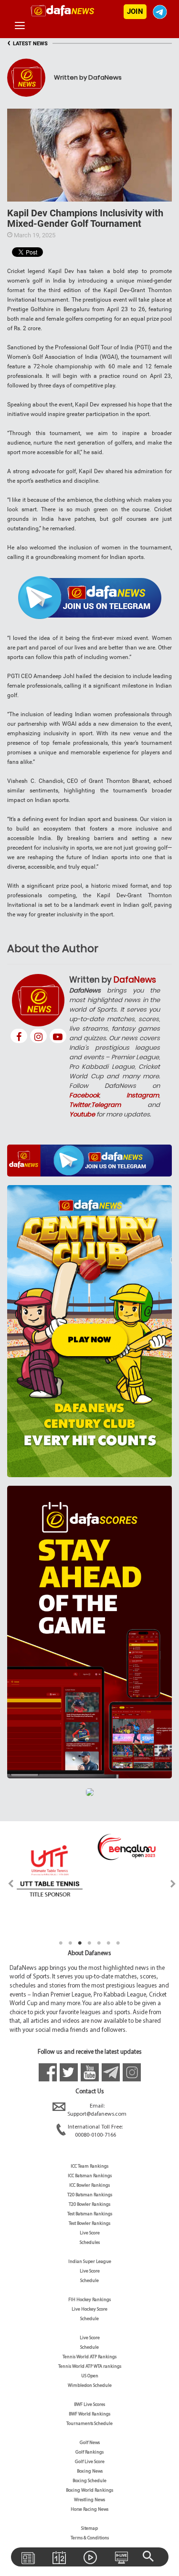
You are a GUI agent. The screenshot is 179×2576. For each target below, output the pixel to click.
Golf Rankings (89, 2452)
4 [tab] (90, 1943)
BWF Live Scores (89, 2404)
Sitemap (89, 2528)
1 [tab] (61, 1943)
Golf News (90, 2442)
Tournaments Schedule (89, 2423)
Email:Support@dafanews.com (96, 2110)
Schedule (89, 2280)
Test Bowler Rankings (89, 2223)
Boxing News (90, 2471)
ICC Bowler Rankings (89, 2185)
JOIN (135, 11)
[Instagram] (38, 1035)
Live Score (90, 2233)
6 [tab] (109, 1943)
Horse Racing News (89, 2509)
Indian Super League (89, 2261)
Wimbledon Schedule (90, 2385)
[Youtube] (58, 1035)
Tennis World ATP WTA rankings (89, 2366)
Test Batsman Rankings (89, 2214)
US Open (89, 2376)
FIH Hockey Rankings (89, 2299)
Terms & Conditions (90, 2538)
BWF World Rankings (89, 2414)
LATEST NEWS (27, 44)
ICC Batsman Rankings (90, 2176)
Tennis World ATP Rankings (89, 2357)
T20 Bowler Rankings (89, 2204)
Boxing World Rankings (89, 2490)
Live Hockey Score (89, 2309)
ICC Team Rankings (89, 2166)
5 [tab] (99, 1943)
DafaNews (135, 979)
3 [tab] (80, 1943)
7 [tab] (118, 1943)
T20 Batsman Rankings (89, 2195)
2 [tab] (70, 1943)
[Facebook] (19, 1035)
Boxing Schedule (89, 2481)
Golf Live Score (90, 2461)
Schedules (90, 2242)
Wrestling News (89, 2500)
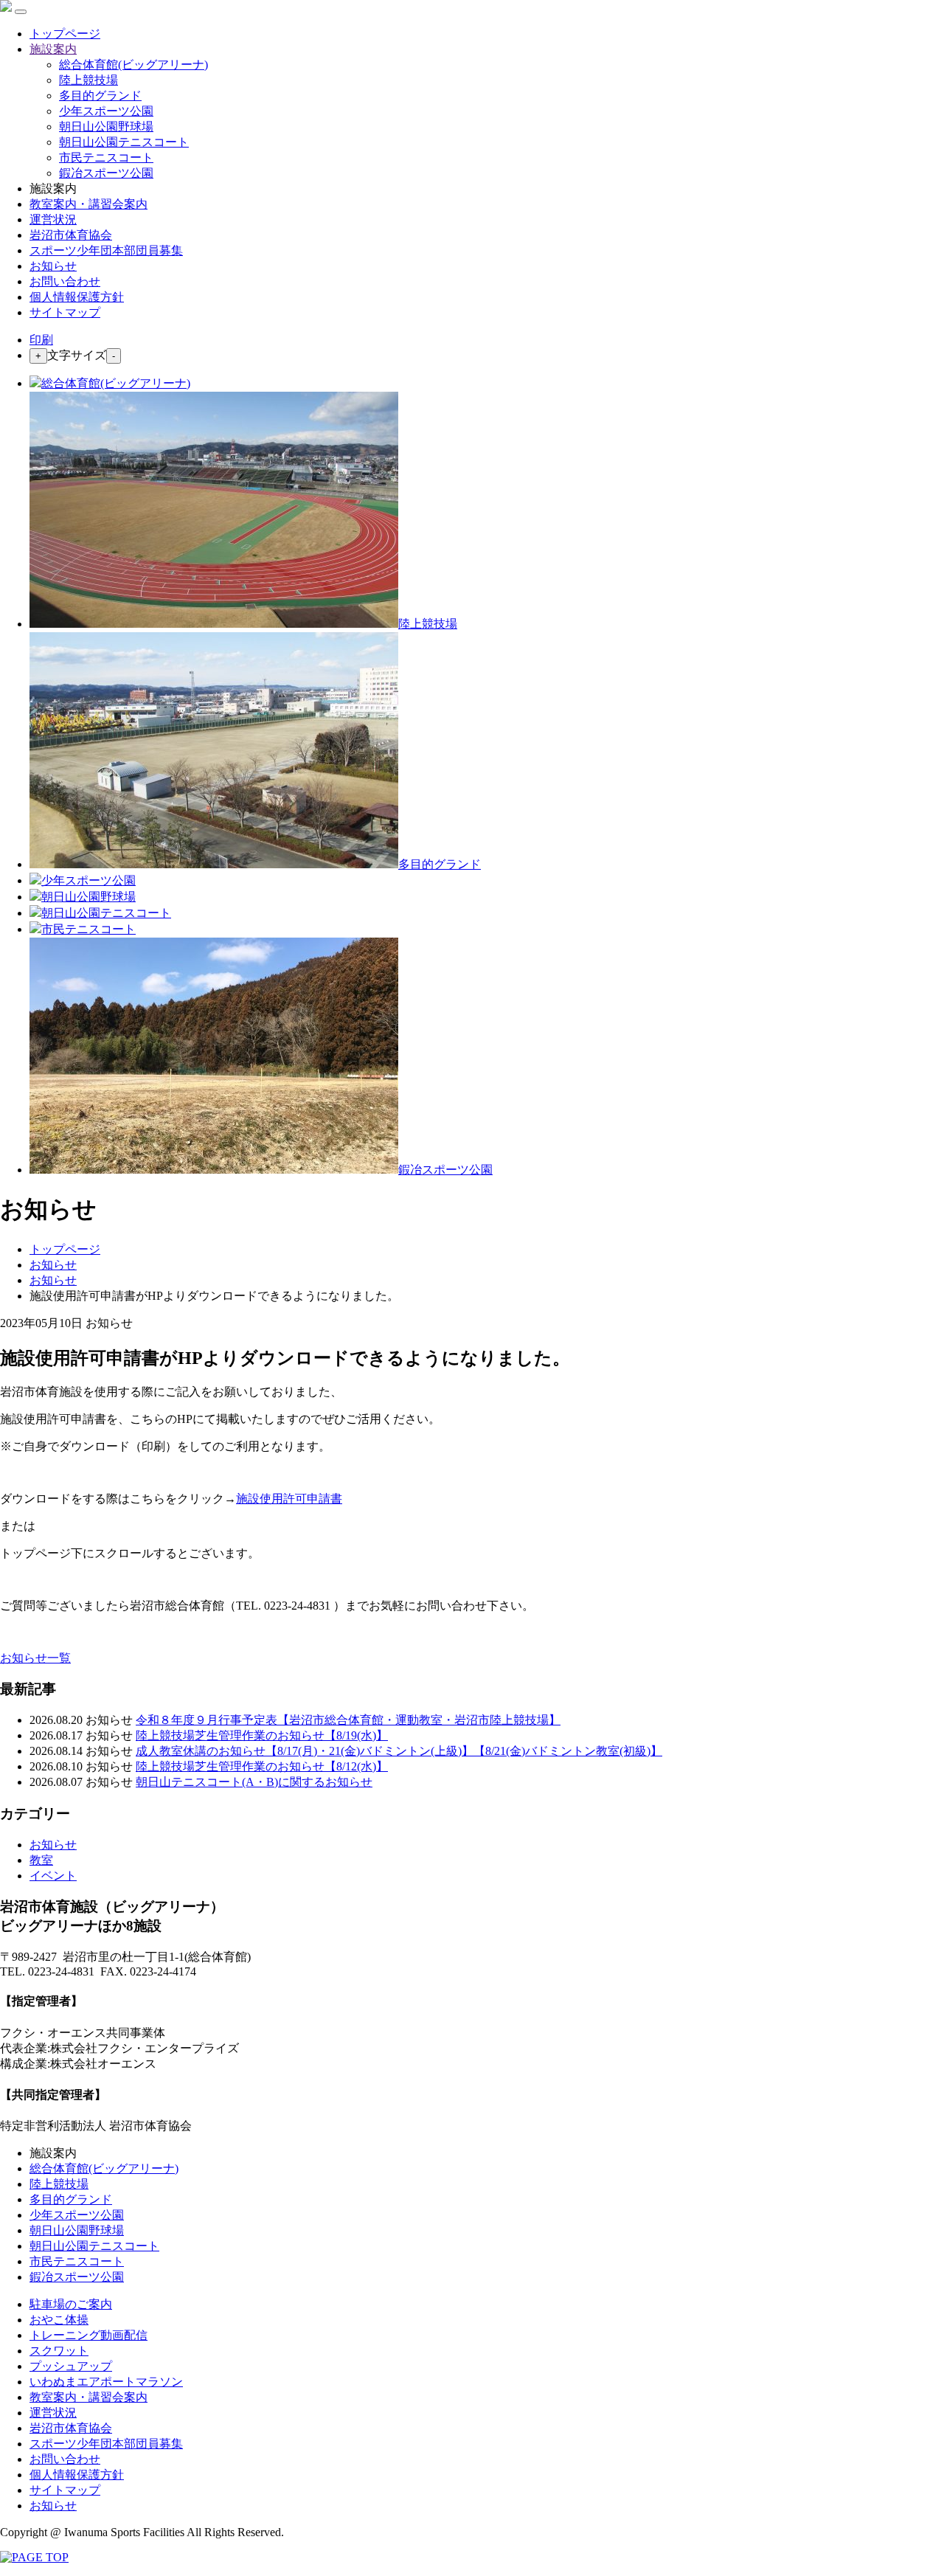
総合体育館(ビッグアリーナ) (133, 64)
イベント (53, 1875)
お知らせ (53, 266)
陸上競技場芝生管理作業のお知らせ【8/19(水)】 (262, 1735)
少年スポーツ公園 (106, 111)
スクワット (59, 2350)
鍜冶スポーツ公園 (106, 173)
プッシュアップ (71, 2366)
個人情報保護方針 (77, 297)
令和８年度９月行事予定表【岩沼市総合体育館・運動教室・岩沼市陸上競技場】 (348, 1720)
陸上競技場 (88, 80)
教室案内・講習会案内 (89, 204)
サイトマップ (65, 312)
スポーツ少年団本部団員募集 (106, 250)
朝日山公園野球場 (106, 126)
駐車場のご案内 (71, 2304)
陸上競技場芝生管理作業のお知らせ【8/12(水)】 (262, 1766)
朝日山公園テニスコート (124, 142)
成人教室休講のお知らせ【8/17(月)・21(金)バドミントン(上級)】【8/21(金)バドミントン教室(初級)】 (399, 1751)
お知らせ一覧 (35, 1658)
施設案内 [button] (53, 49)
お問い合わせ (65, 281)
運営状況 (53, 219)
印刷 (41, 339)
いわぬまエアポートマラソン (106, 2381)
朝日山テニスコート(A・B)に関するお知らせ (254, 1782)
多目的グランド (100, 95)
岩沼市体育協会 (71, 235)
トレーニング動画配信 (89, 2335)
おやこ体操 (59, 2319)
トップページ (65, 33)
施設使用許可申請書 (289, 1498)
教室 (41, 1860)
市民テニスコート (106, 157)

** TASK **
Output the data exactly, pictures omitted.

** EXERCISE OUTPUT **
You are a GUI agent. The screenshot is 179×2576. For each target below, output the pixel to click.
Golf Rankings (89, 2452)
4 [tab] (90, 1943)
BWF Live Scores (89, 2404)
Sitemap (89, 2528)
1 [tab] (61, 1943)
Golf News (90, 2442)
Tournaments Schedule (89, 2423)
Email:Support@dafanews.com (96, 2110)
Schedule (89, 2280)
Test Bowler Rankings (89, 2223)
Boxing News (90, 2471)
ICC Bowler Rankings (89, 2185)
JOIN (135, 11)
[Instagram] (38, 1035)
Live Score (90, 2233)
6 [tab] (109, 1943)
Horse Racing News (89, 2509)
Indian Super League (89, 2261)
Wimbledon Schedule (90, 2385)
[Youtube] (58, 1035)
Tennis World ATP WTA rankings (89, 2366)
Test Batsman Rankings (89, 2214)
US Open (89, 2376)
FIH Hockey Rankings (89, 2299)
Terms & Conditions (90, 2538)
BWF World Rankings (89, 2414)
LATEST NEWS (27, 44)
ICC Batsman Rankings (90, 2176)
Tennis World ATP Rankings (89, 2357)
T20 Bowler Rankings (89, 2204)
Boxing World Rankings (89, 2490)
Live Hockey Score (89, 2309)
ICC Team Rankings (89, 2166)
5 [tab] (99, 1943)
DafaNews (135, 979)
3 [tab] (80, 1943)
7 [tab] (118, 1943)
T20 Batsman Rankings (89, 2195)
2 [tab] (70, 1943)
[Facebook] (19, 1035)
Boxing Schedule (89, 2481)
Golf Live Score (90, 2461)
Schedules (90, 2242)
Wrestling News (89, 2500)
総合体育館(ビッグアリーナ) (133, 64)
イベント (53, 1875)
お知らせ (53, 266)
陸上競技場芝生管理作業のお知らせ【8/19(水)】 (262, 1735)
少年スポーツ公園 (106, 111)
スクワット (59, 2350)
鍜冶スポーツ公園 (106, 173)
プッシュアップ (71, 2366)
個人情報保護方針 (77, 297)
令和８年度９月行事予定表【岩沼市総合体育館・運動教室・岩沼市陸上競技場】 (348, 1720)
陸上競技場 (88, 80)
教室案内・講習会案内 (89, 204)
サイトマップ (65, 312)
スポーツ少年団本部団員募集 (106, 250)
朝日山公園野球場 (106, 126)
駐車場のご案内 (71, 2304)
陸上競技場芝生管理作業のお知らせ【8/12(水)】 (262, 1766)
朝日山公園テニスコート (124, 142)
成人教室休講のお知らせ【8/17(月)・21(金)バドミントン(上級)】【8/21(金)バドミントン教室(初級)】 (399, 1751)
お知らせ一覧 (35, 1658)
施設案内 [button] (53, 49)
お問い合わせ (65, 281)
運営状況 (53, 219)
印刷 (41, 339)
いわぬまエアポートマラソン (106, 2381)
朝日山テニスコート(A・B)に関するお知らせ (254, 1782)
多目的グランド (100, 95)
岩沼市体育協会 (71, 235)
トレーニング動画配信 (89, 2335)
おやこ体操 (59, 2319)
トップページ (65, 33)
施設使用許可申請書 (289, 1498)
教室 (41, 1860)
市民テニスコート (106, 157)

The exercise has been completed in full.